Re: [patch 0/9] writeback data integrity and other fixes (take 3)

[Date Prev][Date Next][Thread Prev][Thread Next][Date Index][Thread Index]

 



On Wed, Oct 29, 2008 at 03:57:07PM +1100, Dave Chinner wrote:
> On Wed, Oct 29, 2008 at 05:11:12AM +0100, Nick Piggin wrote:
> > Just be careful -- in your xfs_flush_pages, I think after the first
> > filemap_fdatawrite, the mapping may no longer be tagged with
> > PAGECACHE_TAG_DIRTY, so you may not pick up those writeback ones
> > you need to wait on.
> 
> Yes, I realised this as soon as I looked at the code.
> I added xfs_wait_on_pages() to do this wait. ;)
 
Oh good.


> > Might need a different variant, or we could just bite the bullet and
> > push through the ->fsync conversion so you get full control of the
> > writeout.
> 
> Not important right now, though....

OK.

 
> > BTW. the Linux pagecache APIs should support range operations quite
> > nicely for these.

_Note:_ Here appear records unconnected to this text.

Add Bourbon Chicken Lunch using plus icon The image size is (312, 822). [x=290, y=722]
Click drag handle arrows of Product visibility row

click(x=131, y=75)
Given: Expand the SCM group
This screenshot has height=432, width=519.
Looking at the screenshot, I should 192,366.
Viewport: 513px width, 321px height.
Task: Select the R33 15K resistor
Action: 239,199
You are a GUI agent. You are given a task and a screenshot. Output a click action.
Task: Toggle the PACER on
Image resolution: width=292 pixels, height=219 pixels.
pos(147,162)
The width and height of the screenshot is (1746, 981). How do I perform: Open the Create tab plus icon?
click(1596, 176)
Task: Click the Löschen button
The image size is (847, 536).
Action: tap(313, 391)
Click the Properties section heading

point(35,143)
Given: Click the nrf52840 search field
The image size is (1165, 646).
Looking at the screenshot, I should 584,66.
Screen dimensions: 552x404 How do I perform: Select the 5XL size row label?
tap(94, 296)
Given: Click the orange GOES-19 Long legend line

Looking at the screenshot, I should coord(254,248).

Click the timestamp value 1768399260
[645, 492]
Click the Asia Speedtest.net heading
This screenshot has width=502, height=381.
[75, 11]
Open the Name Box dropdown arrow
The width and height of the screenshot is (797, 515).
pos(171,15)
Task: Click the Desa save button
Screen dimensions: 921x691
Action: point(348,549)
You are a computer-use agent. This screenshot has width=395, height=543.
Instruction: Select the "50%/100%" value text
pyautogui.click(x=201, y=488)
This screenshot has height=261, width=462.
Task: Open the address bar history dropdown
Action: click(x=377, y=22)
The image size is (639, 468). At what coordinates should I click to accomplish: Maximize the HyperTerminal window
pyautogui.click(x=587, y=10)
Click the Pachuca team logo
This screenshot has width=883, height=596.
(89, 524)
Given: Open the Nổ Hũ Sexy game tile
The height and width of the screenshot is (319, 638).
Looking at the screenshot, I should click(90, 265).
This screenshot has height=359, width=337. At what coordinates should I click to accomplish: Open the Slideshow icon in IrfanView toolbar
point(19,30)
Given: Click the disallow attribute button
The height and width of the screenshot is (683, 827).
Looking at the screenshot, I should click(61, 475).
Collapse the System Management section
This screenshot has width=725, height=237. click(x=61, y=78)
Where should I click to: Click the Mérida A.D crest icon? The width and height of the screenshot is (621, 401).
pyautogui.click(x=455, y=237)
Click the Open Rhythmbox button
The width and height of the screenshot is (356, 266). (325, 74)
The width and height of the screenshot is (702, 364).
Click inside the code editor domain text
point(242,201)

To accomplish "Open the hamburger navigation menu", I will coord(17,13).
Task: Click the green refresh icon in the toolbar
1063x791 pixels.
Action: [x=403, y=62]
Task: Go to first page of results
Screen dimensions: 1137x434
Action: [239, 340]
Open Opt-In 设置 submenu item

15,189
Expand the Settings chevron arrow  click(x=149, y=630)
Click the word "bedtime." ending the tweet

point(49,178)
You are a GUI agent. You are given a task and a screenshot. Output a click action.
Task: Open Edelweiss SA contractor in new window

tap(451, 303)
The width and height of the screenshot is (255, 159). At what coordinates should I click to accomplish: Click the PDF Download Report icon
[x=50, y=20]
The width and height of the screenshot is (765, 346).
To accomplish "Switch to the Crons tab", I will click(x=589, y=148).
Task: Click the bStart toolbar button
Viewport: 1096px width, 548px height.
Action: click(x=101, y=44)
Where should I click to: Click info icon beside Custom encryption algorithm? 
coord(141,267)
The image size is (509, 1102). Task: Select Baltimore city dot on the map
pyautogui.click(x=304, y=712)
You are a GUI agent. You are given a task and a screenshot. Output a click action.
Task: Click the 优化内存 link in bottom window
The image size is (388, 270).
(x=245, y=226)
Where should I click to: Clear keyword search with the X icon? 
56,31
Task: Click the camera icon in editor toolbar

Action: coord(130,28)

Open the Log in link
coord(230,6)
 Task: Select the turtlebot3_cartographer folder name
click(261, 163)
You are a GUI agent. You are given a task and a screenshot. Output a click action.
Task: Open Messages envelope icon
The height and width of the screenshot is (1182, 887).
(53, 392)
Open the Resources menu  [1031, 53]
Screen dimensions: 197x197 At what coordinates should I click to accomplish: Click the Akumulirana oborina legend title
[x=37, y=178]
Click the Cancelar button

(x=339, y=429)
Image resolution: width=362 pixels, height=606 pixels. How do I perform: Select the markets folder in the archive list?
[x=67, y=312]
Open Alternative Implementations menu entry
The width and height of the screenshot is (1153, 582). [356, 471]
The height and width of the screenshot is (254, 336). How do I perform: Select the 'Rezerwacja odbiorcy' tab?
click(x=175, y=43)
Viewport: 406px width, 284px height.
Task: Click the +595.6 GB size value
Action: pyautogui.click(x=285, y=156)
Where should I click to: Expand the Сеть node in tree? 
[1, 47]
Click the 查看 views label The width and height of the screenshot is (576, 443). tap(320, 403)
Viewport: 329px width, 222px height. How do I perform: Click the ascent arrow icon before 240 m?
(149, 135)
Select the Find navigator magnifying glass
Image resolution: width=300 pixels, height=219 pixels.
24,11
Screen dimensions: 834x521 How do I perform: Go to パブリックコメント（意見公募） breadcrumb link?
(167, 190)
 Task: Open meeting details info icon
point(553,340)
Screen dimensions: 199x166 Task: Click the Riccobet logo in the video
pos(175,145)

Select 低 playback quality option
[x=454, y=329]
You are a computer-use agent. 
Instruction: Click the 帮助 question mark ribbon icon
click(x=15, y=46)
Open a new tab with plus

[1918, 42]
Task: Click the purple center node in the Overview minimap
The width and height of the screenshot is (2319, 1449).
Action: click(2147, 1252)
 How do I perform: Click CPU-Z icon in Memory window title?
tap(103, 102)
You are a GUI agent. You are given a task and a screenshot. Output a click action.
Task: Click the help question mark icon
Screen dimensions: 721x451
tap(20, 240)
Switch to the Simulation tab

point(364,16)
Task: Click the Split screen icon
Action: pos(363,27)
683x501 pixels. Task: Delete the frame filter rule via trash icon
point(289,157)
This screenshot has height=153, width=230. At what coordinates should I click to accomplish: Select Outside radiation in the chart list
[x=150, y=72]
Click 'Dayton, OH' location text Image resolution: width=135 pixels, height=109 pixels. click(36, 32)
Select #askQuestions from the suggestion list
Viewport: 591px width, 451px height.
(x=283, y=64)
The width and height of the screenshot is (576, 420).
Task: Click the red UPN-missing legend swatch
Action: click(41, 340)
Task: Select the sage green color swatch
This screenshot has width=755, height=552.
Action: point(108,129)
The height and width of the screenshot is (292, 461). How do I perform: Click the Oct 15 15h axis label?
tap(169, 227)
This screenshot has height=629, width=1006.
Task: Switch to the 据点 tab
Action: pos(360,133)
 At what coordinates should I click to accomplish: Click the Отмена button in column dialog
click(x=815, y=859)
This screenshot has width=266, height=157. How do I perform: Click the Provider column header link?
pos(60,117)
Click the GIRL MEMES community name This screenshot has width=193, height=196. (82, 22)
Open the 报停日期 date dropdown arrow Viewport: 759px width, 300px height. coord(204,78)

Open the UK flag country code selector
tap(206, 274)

Any reason not to use them (it looks like the
> > wrappers can take ranges)?
> 
> Because I haven't got around to modifying these wrappers now that
> the range primitives are in place - XFS inherited the range
> operations from Irix and have sat unimplemented since being ported
> to Linux.

OK, fair enough. Just something easy to stick on a todo list somewhere ;)
Probably doesn't make much difference now, but we might start seeing
apps using range syncs.
 

> The patch below should fix this entire class of error value screwup
> in XFS. I've just started running it through XFSQA, so it's not
> really tested yet.

I'll sanity check it by running it through my basic fault injection
tests here.


> FWIW, your entire patch series made it through XFSQA without any new
> regressions, so it looks good from that POV.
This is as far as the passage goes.